Une révolution dans l’impasse
On attend toujours les résultats détaillés du scrutin du 28 juillet qui donnait 52% des voix au président sortant Nicolás Maduro. KEYSTONE
Venezuela

Au Venezuela, on attend toujours les résultats détaillés du scrutin du 28 juillet. Nicolás Maduro, le président sortant socialiste, a-t-il obtenu près de 52% des voix comme l’a annoncé le Conseil national électoral? Le doute n’est pas porté seulement par la féroce opposition d’extrême droite dans le pays, mais également par nombre de secteurs progressistes dans le monde et par les gouvernements de gauche de Colombie, du Mexique et du Brésil, qui ont réclamé la publication des actes. A gauche, en particulier en Europe, certains dénoncent aussi la répression, qui aurait fait 25 morts et plus d’un millier d’arrestations, dont des journalistes.

Tout ce monde se fait-il mener par le petit bout du nez par la propagande d’une extrême droite putschiste, appuyée par l’impérialisme étasunien et occidental, comme le suggèrent certains commentateurs? Ce n’est pas si simple. Il faut certes reconnaître que l’on n’a pas affaire, du côté de la rue et de la contestation, à un mouvement populaire et démocratique classique. Nombre de groupuscules derrière certaines protestations, alliés aux opposants Edmundo Gonzalez Urrutia et Maria Corina Machado, sont violents, armés, appellent au coup d’Etat, ont commis des assassinats et reçoivent des financements directement de Washington. Les mouvements sociaux brésiliens l’ont rappelé dans une lettre sur le Venezuela adressée à leur président Lula: «Nous avons assisté à la vague de violence systématique de groupes dirigés par l’extrême droite dont l’objectif est de déstabiliser le pays – comme l’a fait ici le bolsonarisme [référence à l’ex-président Bolsonaro] –, provoquant des troubles extrêmement violents, brûlant tout, des hôpitaux aux écoles, assassinant plusieurs militants du PSUV (principal parti chaviste) et des organisations communautaires, entre autres». C’est dans ce contexte qu’une partie de la réponse répressive des forces de l’ordre doit être mise en perspective, sans être pour autant justifiée.

Reste que la non-publication des actes électoraux par le gouvernement Maduro n’est pas un gage de confiance. Le fait qu’il ait refusé en 2015 de négocier avec l’opposition, en vue d’une éventuelle cohabitation, alors que celle-ci avait largement remporté les élections législatives, n’était pas non plus un signe d’ouverture démocratique. Au-delà, la grave crise économique, sociale et humanitaire provoquée notamment par l’effondrement des cours du pétrole conjugué aux décisives et cruelles sanctions étasuniennes, a mené à l’impasse dans laquelle se trouve la «révolution bolivarienne».

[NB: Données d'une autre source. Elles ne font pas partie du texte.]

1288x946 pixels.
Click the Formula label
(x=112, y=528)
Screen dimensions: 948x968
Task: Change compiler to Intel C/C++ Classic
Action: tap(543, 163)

La réduction drastique de la pauvreté et des inégalités et les avancées sociales colossales obtenues dans les années 2000 grâce à la ténacité d’Hugo Chavez sont presque un lointain souvenir. Il ne fait pas bon vivre au Venezuela pour les plus modestes depuis près de quinze ans et aucune solution n’est en vue dans un système gangrené par la corruption et les petits arrangements de l’élite. Ce qui pose la question: s’accrocher au pouvoir, pour quoi faire?